EXERCISE INPUT: Begin

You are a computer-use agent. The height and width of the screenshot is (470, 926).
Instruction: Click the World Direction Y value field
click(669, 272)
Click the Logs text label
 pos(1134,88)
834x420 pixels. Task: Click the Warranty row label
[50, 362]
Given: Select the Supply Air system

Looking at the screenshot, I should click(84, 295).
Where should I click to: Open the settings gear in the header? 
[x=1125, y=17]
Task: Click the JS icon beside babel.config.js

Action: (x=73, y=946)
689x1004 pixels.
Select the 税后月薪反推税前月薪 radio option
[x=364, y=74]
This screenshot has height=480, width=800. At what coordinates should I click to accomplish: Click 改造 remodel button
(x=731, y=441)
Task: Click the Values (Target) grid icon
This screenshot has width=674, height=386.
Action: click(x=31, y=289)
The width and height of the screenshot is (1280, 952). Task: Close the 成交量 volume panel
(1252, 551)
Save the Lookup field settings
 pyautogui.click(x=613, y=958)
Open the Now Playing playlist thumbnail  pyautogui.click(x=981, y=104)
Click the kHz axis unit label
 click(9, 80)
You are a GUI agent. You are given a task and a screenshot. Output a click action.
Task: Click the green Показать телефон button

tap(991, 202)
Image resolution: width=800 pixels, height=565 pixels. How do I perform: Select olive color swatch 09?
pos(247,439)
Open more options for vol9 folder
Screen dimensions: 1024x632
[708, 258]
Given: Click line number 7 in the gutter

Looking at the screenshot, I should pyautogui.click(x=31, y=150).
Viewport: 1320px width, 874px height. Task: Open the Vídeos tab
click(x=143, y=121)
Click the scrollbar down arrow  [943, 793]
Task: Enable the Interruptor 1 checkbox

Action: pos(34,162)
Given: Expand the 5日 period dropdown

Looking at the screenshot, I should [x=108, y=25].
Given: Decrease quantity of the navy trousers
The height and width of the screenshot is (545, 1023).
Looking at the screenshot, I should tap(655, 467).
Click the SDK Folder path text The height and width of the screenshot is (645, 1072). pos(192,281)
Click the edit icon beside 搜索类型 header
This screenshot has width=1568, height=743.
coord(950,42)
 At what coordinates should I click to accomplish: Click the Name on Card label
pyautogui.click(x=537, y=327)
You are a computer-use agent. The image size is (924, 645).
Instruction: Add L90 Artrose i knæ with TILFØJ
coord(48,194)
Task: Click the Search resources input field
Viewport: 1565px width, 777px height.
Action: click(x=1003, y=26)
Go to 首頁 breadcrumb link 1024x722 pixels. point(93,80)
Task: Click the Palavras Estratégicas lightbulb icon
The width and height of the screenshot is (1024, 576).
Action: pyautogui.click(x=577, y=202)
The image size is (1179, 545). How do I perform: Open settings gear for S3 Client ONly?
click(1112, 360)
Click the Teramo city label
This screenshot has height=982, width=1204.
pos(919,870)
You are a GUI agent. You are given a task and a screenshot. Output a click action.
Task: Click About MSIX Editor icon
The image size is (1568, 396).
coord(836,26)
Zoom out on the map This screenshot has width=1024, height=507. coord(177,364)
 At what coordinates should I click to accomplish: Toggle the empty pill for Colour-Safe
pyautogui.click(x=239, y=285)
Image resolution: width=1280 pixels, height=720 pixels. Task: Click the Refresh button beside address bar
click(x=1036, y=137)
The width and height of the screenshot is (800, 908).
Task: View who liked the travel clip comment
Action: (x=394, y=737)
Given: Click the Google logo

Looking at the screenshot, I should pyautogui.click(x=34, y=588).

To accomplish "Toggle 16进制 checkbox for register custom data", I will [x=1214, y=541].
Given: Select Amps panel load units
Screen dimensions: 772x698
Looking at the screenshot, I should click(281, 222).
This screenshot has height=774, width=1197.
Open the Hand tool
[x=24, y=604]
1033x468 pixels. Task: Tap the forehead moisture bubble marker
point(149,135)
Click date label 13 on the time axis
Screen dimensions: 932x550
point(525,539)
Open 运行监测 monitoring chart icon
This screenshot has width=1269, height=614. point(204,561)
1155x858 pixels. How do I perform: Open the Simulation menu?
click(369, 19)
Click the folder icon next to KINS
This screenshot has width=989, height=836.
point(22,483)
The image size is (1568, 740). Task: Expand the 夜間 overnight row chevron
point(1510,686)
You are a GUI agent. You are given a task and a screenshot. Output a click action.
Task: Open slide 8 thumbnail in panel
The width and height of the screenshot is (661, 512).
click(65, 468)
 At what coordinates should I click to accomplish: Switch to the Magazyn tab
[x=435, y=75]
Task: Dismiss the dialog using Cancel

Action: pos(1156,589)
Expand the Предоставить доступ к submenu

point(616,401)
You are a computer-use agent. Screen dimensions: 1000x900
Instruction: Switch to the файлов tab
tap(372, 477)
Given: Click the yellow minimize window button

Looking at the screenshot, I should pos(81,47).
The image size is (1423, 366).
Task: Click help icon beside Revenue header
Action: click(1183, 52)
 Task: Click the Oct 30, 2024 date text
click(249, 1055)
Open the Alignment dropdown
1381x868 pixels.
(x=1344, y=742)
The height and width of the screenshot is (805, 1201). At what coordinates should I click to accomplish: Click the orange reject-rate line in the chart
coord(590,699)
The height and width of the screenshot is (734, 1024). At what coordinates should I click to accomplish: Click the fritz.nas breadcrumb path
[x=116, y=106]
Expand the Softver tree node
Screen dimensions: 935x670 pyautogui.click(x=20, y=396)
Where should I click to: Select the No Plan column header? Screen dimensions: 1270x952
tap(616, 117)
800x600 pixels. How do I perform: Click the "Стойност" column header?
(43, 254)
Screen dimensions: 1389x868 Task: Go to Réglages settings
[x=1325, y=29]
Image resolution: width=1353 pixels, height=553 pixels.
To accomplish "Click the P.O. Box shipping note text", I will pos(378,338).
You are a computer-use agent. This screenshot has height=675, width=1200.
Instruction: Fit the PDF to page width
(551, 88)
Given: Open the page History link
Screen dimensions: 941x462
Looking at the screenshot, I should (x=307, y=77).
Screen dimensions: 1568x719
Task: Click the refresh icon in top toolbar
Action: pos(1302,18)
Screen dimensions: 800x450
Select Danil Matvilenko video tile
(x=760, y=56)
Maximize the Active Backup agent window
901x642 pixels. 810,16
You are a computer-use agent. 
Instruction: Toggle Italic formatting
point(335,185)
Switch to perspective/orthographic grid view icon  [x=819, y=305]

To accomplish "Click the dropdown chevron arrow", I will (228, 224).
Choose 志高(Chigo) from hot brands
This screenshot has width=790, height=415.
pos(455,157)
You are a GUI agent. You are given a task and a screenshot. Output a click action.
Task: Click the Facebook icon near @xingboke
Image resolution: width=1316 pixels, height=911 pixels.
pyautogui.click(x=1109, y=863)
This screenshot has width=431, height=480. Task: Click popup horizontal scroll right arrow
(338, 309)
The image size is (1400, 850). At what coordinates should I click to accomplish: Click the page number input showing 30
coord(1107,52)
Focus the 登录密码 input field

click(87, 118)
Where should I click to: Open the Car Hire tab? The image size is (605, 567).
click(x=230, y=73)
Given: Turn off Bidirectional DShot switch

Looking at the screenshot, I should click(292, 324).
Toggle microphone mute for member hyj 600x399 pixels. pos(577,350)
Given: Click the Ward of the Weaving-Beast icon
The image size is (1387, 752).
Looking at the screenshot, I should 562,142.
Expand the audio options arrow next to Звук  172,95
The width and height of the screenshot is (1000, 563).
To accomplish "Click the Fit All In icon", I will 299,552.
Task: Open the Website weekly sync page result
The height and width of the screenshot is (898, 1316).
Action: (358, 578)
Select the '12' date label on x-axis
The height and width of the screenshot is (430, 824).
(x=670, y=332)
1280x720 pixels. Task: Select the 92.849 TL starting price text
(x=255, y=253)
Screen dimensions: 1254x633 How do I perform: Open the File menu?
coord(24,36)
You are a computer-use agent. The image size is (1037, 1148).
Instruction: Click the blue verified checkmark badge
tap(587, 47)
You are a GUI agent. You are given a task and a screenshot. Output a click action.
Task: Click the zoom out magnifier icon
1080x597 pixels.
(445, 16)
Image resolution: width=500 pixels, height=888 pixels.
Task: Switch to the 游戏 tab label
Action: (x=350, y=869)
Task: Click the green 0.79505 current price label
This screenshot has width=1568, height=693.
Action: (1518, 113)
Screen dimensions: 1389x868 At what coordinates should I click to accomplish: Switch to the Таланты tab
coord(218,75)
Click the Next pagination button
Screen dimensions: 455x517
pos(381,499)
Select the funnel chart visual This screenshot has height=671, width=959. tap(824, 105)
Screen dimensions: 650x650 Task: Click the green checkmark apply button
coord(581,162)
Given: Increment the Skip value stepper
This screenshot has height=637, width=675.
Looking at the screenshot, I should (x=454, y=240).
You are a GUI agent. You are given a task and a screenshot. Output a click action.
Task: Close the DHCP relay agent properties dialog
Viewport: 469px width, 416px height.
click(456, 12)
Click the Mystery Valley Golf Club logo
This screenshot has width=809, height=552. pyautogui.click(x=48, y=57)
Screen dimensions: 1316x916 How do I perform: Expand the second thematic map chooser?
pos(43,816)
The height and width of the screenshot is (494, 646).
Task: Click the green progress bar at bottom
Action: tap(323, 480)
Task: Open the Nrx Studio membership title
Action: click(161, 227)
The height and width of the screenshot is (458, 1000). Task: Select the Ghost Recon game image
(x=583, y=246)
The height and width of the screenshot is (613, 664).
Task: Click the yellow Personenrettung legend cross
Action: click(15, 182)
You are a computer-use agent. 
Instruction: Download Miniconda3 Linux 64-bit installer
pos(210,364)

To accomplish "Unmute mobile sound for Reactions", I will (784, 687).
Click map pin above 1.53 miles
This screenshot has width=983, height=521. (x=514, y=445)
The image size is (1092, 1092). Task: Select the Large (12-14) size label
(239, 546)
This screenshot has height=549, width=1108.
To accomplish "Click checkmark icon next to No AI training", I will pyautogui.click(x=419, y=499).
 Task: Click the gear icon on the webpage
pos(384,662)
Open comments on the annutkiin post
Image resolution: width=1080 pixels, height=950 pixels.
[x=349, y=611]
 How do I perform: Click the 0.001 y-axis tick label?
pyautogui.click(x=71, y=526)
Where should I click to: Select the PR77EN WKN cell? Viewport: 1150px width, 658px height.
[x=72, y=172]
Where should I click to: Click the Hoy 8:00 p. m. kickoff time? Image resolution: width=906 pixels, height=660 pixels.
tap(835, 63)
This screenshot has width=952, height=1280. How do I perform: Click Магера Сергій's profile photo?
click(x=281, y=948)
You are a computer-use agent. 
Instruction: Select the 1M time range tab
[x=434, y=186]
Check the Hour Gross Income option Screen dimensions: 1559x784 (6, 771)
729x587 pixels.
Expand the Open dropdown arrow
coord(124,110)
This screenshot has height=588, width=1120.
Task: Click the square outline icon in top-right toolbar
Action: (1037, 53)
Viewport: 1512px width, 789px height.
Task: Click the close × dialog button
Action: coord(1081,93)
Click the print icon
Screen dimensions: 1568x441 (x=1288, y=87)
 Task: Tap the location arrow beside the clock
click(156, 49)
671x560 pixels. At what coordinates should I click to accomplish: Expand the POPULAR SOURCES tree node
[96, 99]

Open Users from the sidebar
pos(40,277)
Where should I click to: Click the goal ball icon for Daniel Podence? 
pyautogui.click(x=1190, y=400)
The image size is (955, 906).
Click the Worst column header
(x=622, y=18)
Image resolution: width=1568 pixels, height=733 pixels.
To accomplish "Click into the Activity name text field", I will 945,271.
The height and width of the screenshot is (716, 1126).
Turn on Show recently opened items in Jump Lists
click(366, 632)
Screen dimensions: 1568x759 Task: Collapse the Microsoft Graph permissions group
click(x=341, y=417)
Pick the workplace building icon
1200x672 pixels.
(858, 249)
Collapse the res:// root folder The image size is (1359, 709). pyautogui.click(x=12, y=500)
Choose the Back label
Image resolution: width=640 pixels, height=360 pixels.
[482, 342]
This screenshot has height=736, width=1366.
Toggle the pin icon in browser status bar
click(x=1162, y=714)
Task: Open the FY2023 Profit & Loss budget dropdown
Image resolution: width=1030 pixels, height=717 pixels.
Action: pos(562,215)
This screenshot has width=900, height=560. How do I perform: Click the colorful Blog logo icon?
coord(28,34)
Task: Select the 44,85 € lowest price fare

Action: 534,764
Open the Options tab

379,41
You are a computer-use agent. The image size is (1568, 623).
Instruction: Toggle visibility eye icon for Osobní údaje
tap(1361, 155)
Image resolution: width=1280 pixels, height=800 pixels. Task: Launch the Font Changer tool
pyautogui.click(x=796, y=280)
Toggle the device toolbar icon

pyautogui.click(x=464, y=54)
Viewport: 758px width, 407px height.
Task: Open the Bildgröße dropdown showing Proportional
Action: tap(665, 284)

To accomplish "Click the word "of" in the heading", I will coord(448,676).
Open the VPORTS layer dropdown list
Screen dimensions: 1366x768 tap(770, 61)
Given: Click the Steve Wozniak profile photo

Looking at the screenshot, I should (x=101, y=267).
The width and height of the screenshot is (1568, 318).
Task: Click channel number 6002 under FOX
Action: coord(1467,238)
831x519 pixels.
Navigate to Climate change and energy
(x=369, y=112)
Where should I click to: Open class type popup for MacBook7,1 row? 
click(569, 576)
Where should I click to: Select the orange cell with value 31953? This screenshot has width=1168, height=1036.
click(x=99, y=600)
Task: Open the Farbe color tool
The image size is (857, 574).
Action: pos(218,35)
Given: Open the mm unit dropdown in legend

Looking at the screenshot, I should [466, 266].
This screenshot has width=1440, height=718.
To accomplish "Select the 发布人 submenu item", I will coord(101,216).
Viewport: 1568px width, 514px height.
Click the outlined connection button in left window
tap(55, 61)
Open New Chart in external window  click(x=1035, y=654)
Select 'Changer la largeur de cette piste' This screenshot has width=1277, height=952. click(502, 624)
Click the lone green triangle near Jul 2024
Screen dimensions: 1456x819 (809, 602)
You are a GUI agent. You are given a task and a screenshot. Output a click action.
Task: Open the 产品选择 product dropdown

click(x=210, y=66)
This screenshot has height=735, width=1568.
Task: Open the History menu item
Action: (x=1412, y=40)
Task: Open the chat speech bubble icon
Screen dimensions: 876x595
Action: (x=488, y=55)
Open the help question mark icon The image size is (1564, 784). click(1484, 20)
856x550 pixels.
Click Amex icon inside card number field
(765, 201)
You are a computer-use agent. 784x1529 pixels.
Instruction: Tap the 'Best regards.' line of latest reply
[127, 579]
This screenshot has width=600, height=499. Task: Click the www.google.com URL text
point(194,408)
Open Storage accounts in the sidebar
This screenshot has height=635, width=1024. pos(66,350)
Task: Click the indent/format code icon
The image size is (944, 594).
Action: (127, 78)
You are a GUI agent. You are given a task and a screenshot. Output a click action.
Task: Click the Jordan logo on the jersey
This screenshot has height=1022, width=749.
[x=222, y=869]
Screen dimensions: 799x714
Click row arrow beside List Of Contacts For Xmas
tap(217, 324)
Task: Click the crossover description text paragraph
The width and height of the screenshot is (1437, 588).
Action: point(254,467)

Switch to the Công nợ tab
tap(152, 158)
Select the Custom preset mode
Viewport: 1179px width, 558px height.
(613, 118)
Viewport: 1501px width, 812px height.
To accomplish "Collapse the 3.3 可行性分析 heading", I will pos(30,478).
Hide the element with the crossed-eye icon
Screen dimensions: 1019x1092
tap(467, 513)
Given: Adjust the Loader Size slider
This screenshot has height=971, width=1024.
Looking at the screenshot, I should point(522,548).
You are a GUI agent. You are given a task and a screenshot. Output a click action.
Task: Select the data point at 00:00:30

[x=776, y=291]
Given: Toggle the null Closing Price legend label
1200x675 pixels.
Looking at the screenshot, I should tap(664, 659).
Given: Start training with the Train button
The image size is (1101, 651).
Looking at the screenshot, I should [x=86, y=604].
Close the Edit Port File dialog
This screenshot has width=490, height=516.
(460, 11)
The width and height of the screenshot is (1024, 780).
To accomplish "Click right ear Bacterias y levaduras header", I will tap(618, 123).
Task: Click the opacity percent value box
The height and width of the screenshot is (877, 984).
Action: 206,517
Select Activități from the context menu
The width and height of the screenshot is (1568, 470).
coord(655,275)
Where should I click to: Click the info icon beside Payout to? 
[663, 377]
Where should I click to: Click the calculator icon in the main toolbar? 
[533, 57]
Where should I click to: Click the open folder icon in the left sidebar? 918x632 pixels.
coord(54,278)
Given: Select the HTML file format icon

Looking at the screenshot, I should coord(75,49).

EXERCISE INPUT: End

▶ [EXERCISE INSTRUCTIONS]: Scan the records for the word "heading" and copy every line where it is found.

▶ [RESULT]:
To accomplish "Click the word "of" in the heading", I will coord(448,676).
To accomplish "Collapse the 3.3 可行性分析 heading", I will pos(30,478).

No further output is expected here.